Maybe not now, but back in the day, that was utter BS. You pretty mucch had to go out of your way not to have your app use whatever colour palette the user had decided on. Well, on Windows, at least. (And here I thought people used to brag about programming tools on Linux being better than on Windows; are you saying that in at least this respect, they werern't better even then?)
> Only trivial apps would work by changing some system-wide palette.
That must be why almost ALL Windows apps up until at least ~2010 worked just fine by changing the system-wide palette.
> Also, if there is any artwork (button icons etc) then that has to be done in two or more sets, for varying backgrounds. Few icons would work well on both a light and dark background.
Oh, it worked well enough. (Mostly, I suppose, by the super-advanced trick of using colours pretty much midway between light and dark.)
It's amazing how almost nobody in discussions like this ever acknowledges that. Are all the GNOME kiddies just so determined never to admit anything else could be better at anything, or do they genuinely not know how much shittier stuff is now than Windows was only a dozen years ago?

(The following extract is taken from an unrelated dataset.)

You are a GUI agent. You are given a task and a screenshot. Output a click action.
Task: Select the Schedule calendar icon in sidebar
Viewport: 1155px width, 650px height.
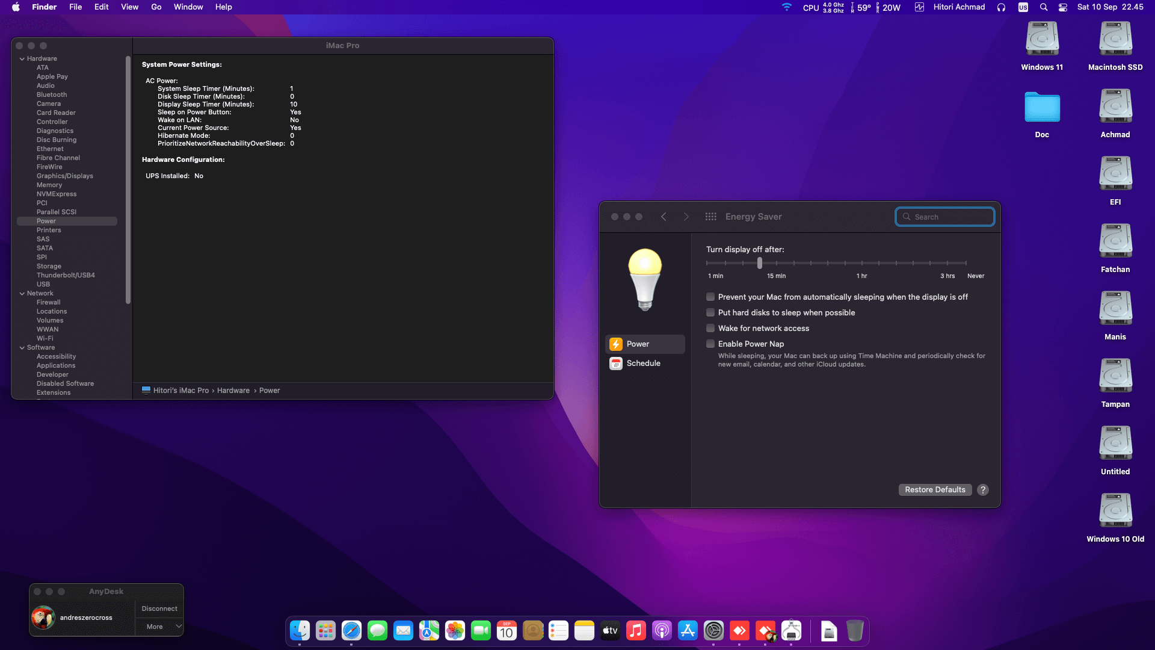tap(615, 364)
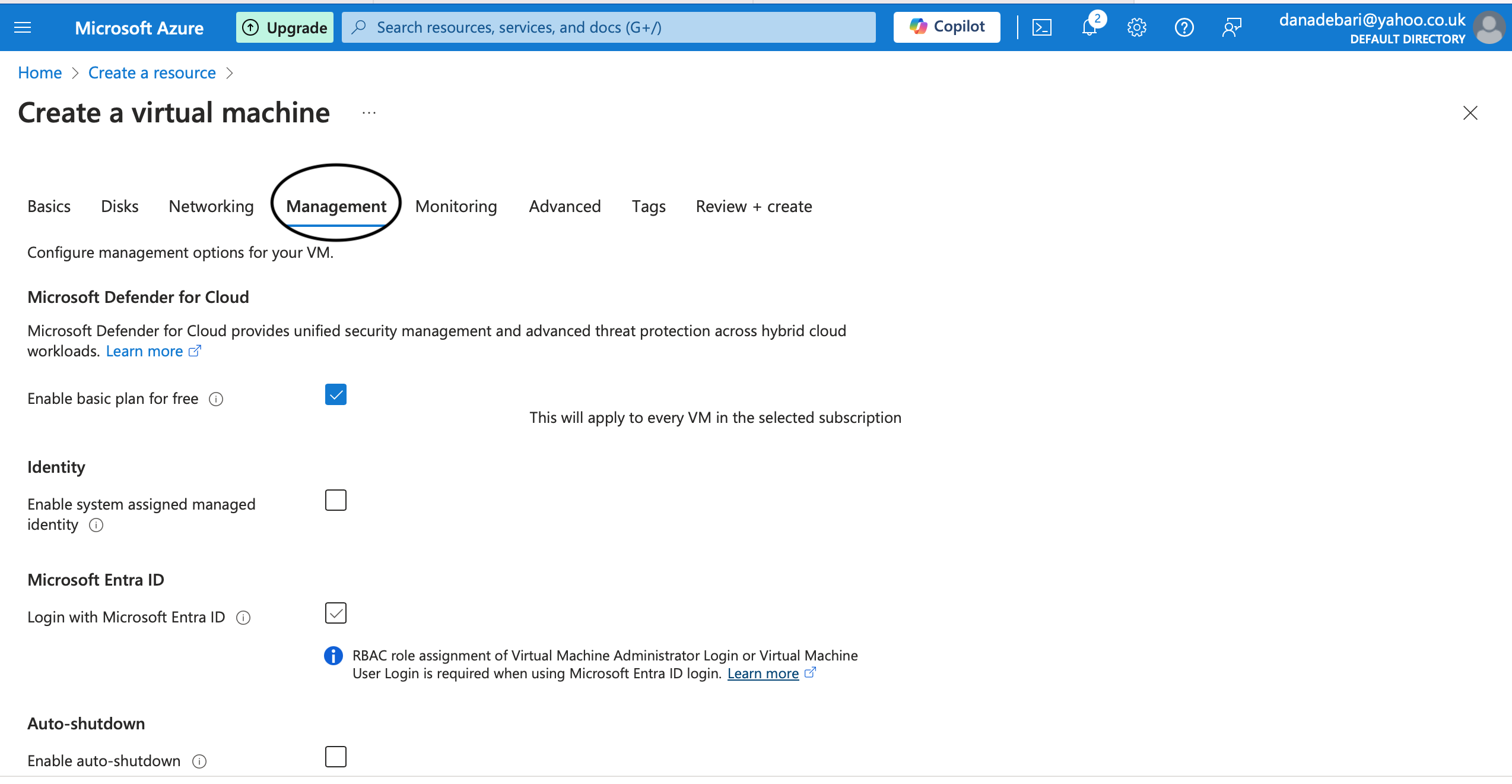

> Of course it lacks features we want today, especially things we are used to from the web, like highlighting fields with errors in them etc.,
Yeah, that's unfortunately true. But, since the definition of "What is an error?" is up to the app, it feels kind of excusable that pointing it out in the UI also did. Sure, could have been easily fixed with two more settings -- ErrorTextColour and ErrorBackgroundColour, something like that... But absent those, clear reds and yellows work pretty well (for the non-colourblind). You'd have to intentionally set your UI to be pretty garish for those to be taken for "normal" colours.
> but I often think new features can't entirely explain why the newer toolkits are so much less ergonomically useable.
All I can come up with is "Kids today, sigh".
As a Linux enthusiast I agree. Microsoft built windows for utility, and did a lot of research to determine what worked. It took all the best ideas from other UI toolkits and refined them.
It's absurd that making a scrolling list of ~5000 items is a performance problem for modern applications when it's completely solved in Windows 95.
A custom config can be made for each program to addresses all idiosyncrasies and that could be shipped with the distro as "dark mode" without any code change.